YOUR TASK ▸ Each line below that holds the string "Select" counts once; report the total and nothing else.

EXTRACTED MATERIAL ▸
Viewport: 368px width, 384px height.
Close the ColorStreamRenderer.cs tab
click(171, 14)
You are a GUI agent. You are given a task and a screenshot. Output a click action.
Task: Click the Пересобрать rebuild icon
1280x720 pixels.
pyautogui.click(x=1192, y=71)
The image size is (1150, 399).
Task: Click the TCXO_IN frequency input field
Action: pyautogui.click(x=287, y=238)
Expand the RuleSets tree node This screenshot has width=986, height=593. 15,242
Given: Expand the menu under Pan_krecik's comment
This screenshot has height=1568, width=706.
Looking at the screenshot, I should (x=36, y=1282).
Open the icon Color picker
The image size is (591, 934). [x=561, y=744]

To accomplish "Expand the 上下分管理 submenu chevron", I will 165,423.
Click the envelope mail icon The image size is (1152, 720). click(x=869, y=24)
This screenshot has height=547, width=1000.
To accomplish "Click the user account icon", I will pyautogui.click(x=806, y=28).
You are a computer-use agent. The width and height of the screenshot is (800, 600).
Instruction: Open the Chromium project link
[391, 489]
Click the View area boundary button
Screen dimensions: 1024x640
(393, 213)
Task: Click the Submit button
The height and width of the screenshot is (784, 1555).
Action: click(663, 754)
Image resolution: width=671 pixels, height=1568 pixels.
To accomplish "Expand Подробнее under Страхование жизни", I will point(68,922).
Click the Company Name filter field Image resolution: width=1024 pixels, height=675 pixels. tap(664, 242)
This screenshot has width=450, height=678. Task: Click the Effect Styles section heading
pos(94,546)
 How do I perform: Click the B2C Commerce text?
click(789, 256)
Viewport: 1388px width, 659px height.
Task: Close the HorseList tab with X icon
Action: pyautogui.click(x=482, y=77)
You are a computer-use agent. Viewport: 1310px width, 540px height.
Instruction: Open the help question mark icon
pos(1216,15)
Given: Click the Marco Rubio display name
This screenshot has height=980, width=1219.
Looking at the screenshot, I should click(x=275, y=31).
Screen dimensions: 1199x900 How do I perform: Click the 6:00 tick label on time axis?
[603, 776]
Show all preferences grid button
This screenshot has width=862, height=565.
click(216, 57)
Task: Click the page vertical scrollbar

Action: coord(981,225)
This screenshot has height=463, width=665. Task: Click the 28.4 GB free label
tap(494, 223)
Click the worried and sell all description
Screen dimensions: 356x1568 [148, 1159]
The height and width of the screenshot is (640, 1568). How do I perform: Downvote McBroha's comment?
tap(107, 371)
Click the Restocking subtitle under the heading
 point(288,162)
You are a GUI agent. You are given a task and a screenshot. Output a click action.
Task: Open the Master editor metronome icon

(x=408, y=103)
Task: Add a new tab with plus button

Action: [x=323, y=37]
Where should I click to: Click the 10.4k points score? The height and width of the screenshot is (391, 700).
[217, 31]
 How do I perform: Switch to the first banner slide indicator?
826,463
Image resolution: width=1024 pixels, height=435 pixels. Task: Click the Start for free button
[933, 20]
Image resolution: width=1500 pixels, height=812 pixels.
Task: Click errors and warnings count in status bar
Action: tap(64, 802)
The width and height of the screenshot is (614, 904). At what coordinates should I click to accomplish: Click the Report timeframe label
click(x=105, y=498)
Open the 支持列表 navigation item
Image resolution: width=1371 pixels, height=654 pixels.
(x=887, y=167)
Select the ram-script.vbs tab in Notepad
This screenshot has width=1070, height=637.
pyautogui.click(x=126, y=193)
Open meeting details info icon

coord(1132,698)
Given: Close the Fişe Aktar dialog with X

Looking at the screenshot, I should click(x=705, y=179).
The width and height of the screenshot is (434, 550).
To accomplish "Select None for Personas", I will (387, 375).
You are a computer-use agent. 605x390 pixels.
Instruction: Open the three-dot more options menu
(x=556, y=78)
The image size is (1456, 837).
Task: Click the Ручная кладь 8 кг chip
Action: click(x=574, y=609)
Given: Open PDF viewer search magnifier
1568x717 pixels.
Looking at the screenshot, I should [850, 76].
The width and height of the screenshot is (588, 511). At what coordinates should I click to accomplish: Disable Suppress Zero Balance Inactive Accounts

SOLUTION ▸ 2